REQUISITOS DE TAREAS:
(A) Transcribe tal cual el fragmento del texto sobre el sismo de 1985 que va de "El 19 de septiembre" a "y metafóricamente hablando-.".
(B) Por favor, prolonga el texto sobre el sismo de 1985 a partir de su última oración.

::: PASAJE CITADO :::

19 de septiembre, 2019

Suena la alarma despertador del celular, y lo más difícil del día para algunos espíritus atolondrados: despegarse de la cama, beber café, salir a la calle para iniciar la rutina. Elegir entre escuchar música, leer, revisar el teléfono o simplemente dejar la vista perdida durante un rato para no pensar en las actividades del día era la realidad para muchos en la Ciudad de México hasta hace una semana; sin embargo, si algo nos demuestra la historia es que los sucesos más memorables ocurren en las circunstancias más ordinarias.

El 19 de septiembre de 1985 es para muchos capitalinos una fecha anclada en la memoria colectiva, y no precisamente por haber experimentado la desgracia de perder esposxs, amigxs, novixs, socixs, colegas o simples conocidxs al unísono estruendo de la tierra, sino por lo que sucedió después de eso. Lo más importante en la tragedia, según el arte dramático de los antiguos griegos, es la acción del hombre ante la adversidad, lo que para gran parte de la población sobreviviente de aquella catástrofe significó la organización de la fuerza común para rescatar a los heridos, enterrar a los fallecidos y reconstruir una ciudad en ruinas -literal y metafóricamente hablando-.

::: EXTRACTO DE DATOS :::

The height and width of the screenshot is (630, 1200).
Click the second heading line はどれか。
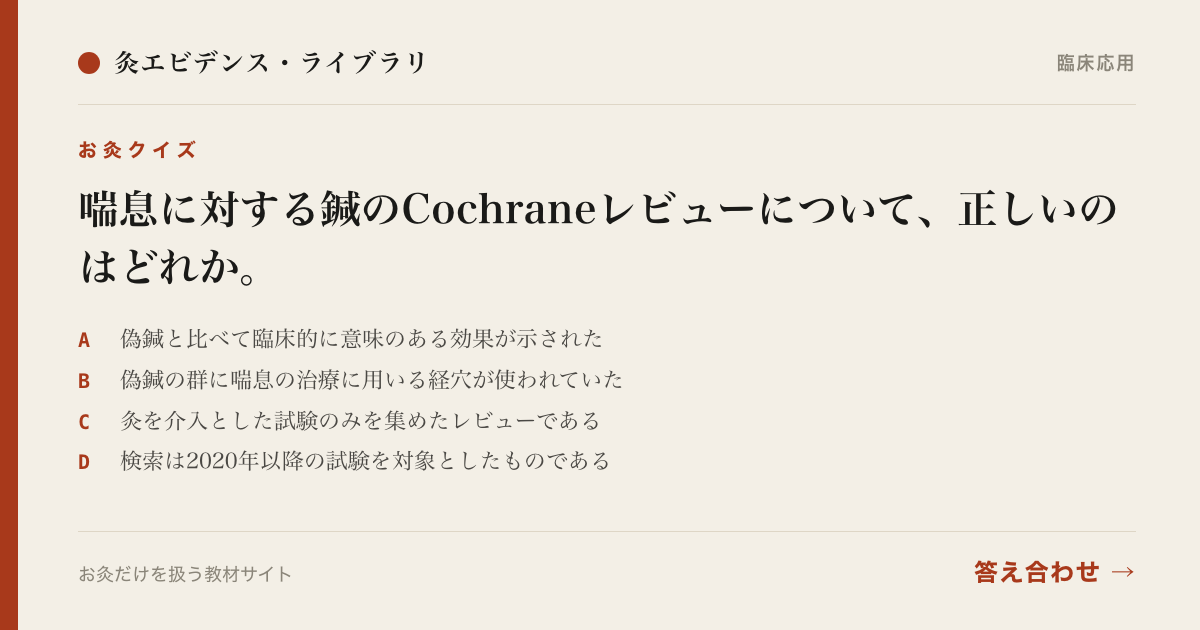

:::

RESULTADOS DE TAREAS:
(A)
El 19 de septiembre de 1985 es para muchos capitalinos una fecha anclada en la memoria colectiva, y no precisamente por haber experimentado la desgracia de perder esposxs, amigxs, novixs, socixs, colegas o simples conocidxs al unísono estruendo de la tierra, sino por lo que sucedió después de eso. Lo más importante en la tragedia, según el arte dramático de los antiguos griegos, es la acción del hombre ante la adversidad, lo que para gran parte de la población sobreviviente de aquella catástrofe significó la organización de la fuerza común para rescatar a los heridos, enterrar a los fallecidos y reconstruir una ciudad en ruinas -literal y metafóricamente hablando-.

(B)
Eran tiempos del DDF -Departamento del Distrito Federal-, de la barra de comedia en horario nocturno en la televisión, de las bandas pop como Timbiriche, del Chavo del ocho, del PRI. La situación económica y decadente del país no daba más para seguir financiando aquel estado interventor de la seguridad social iniciado Manuel Ávila Camacho varias décadas atrás, México se encontraba en una de esas tantas e interminables crisis a las que ya estamos acostumbrados. Entonces, el terremoto sacudió y terminó de tirar algo que estaba resquebrajado, “tocado” como los edificios de Tlatelolco, o en una palabra, moribundo.

Lo que surgió de los escombros no sólo fueron cuerpos, sino colectividad y fraternidad. La organización de los civiles ante la incapacidad del ejército y el entonces inexistente cuerpo de protección civil -este concepto se desarrolló después de 1985- fue un precedente sin igual para la gestión de riesgos y planificación urbana a nivel internacional. ¿Era necesario un desastre de tal magnitud para recobrar un suelo y una ciudad de las manos de un inútil e inoperante gobierno? No. Pero recordemos la vieja enseñanza que nos dice que con el dolor viene el aprendizaje.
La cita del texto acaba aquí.